5. Update NEG with endpoints:

gcloud compute network-endpoint-groups update neg1 \
   --zone=us-central1-c \
   --add-endpoint 'instance=vm1,ip=192.168.0.1,port=8080' \
   --add-endpoint 'instance=vm1,ip=192.168.0.2,port=8080' \
   --add-endpoint 'instance=vm2,ip=192.168.2.1,port=8088' \
   --add-endpoint 'instance=vm2,ip=192.168.2.2,port=8080'

6. Create a health check:

gcloud compute health-checks create http healthcheck1 \
   --use-serving-port

--use-serving-port: Use the port of each endpoint in the network endpoint group.

7. Create the backend service:

gcloud compute backend-services create backendservice1 \
   --global --health-checks healthcheck1

8. Add the NEG neg1 backend to the backend service:

gcloud compute backend-services add-backend backendservice1 \
   --global \
   --network-endpoint-group=neg1 \
   --network-endpoint-group-zone=us-central1-c \
   --balancing-mode=RATE --max-rate-per-endpoint=5

When you add an instance group or a NEG to a backend service, you specify a balancing mode, which defines a method measuring backend load and a target capacity.
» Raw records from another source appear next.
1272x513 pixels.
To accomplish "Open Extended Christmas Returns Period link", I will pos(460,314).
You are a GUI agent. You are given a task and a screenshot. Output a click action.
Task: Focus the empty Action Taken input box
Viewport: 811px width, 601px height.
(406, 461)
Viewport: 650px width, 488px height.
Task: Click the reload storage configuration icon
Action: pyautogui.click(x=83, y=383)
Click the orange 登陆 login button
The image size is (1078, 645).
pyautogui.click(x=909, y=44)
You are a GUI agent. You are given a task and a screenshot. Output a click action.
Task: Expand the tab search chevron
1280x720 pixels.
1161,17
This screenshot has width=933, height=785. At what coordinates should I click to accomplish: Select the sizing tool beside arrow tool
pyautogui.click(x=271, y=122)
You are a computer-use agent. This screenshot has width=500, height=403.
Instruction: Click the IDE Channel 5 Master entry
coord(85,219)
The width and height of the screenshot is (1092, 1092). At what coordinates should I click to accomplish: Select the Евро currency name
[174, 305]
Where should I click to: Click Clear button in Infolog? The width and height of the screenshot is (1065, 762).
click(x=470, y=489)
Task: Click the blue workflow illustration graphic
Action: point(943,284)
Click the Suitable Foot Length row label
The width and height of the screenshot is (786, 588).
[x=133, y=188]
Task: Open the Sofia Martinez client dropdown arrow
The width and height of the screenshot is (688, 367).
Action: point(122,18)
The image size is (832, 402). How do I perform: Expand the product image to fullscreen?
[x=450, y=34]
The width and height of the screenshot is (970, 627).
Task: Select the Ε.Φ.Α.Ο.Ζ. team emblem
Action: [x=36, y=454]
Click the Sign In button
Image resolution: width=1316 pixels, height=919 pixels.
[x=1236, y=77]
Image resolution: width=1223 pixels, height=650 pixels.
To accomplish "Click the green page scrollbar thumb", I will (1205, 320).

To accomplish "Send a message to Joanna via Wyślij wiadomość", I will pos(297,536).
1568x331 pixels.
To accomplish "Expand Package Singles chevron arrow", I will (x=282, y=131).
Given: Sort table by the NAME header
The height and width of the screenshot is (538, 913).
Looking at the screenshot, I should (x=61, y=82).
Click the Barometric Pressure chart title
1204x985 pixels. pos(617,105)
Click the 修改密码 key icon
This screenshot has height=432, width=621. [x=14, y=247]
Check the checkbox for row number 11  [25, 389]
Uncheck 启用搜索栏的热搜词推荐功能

External HTTP(S) load balancing supports two balancing modes:

  • RATE, for instance groups or NEGs, is the target maximum number of requests (queries) per second (RPS, QPS)
  • UTILIZATION is the backend utilization of VMs in an instance group.

9. Create a URL map using the backend service backendservice1:

gcloud compute url-maps create urlmap1 --default-service=backendservice1

10. Create the target http proxy using the url-map urlmap1:

gcloud compute target-http-proxies create httpproxy1 \
    --url-map=urlmap1

11. Create the forwarding rule and attach it to the newly created target-http-proxy httpproxy1:

gcloud compute forwarding-rules create forwardingrule1 \
    --ip-protocol TCP \
    --ports=80 \
    --global \
    --target-http-proxy httpproxy1

Figure 5-4 Load balancer health check firewall rules

The two TCP/UDP network load balancers (denoted by 8 and 9 in Figure 5-4) are the only nonproxy-based load balancers. Put differently, these load balancers preserve the original client IP address because the connection is not terminated until all packets reach their destination in one of the backends. Due to this behavior, the source ranges for their compatible health checks are different from the ones applicable to proxy-based load balancers (1–7 in Figure 5-4).

Also, regional load balancers that use the open source Envoy proxy (load balancers 5, 6, 7 in Figure 5-4) require an additional ingress allow firewall rule that accepts traffic from a specific subnet referred to as the proxy-only subnet.

These load balancers terminate incoming connections at the load balancer frontend. Traffic is then sent to the backends from IP addresses located on the proxy-only subnet.

As a result, in the region where your Envoy-based load balancer operates, you must first create the proxy-only subnet.

A proxy-only subnet must provide 64 or more IP addresses. This corresponds to a prefix length of /26 or shorter. We recommend that you start with a proxy-only subnet with a /23 prefix (512 proxy-only addresses) and change the size as your traffic needs change.

gcloud compute networks subnets create proxy-only-subnet \
  --purpose=REGIONAL_MANAGED_PROXY \
  --role=ACTIVE \
  --region=us-central1 \
  --network=lb-network \
  --range=10.129.0.0/23

Upon creation of the proxy-only subnet, you must add another firewall rule to the load balancer VPC—lb-network in our preceding example. This firewall rule allows proxy-only subnet traffic flow in the subnet where the backends live—the two subnets are different, even though they reside in the load balancer VPC. This means adding one rule that allows TCP port 80, 443, and 8080 traffic from the range of the proxy-only subnet, that is, 10.129.0.0/23.

gcloud compute firewall-rules create fw-allow-proxies \
  --network=lb-network \
  --action=allow \
  --direction=ingress \
  --source-ranges=10.129.0.0/23 \
  --target-tags=allow-health-checks \
  --rules=tcp:80,tcp:443,tcp:8080

In the preceding example, the firewall rule targets all VMs that are associated with the network tag allow-health-checks.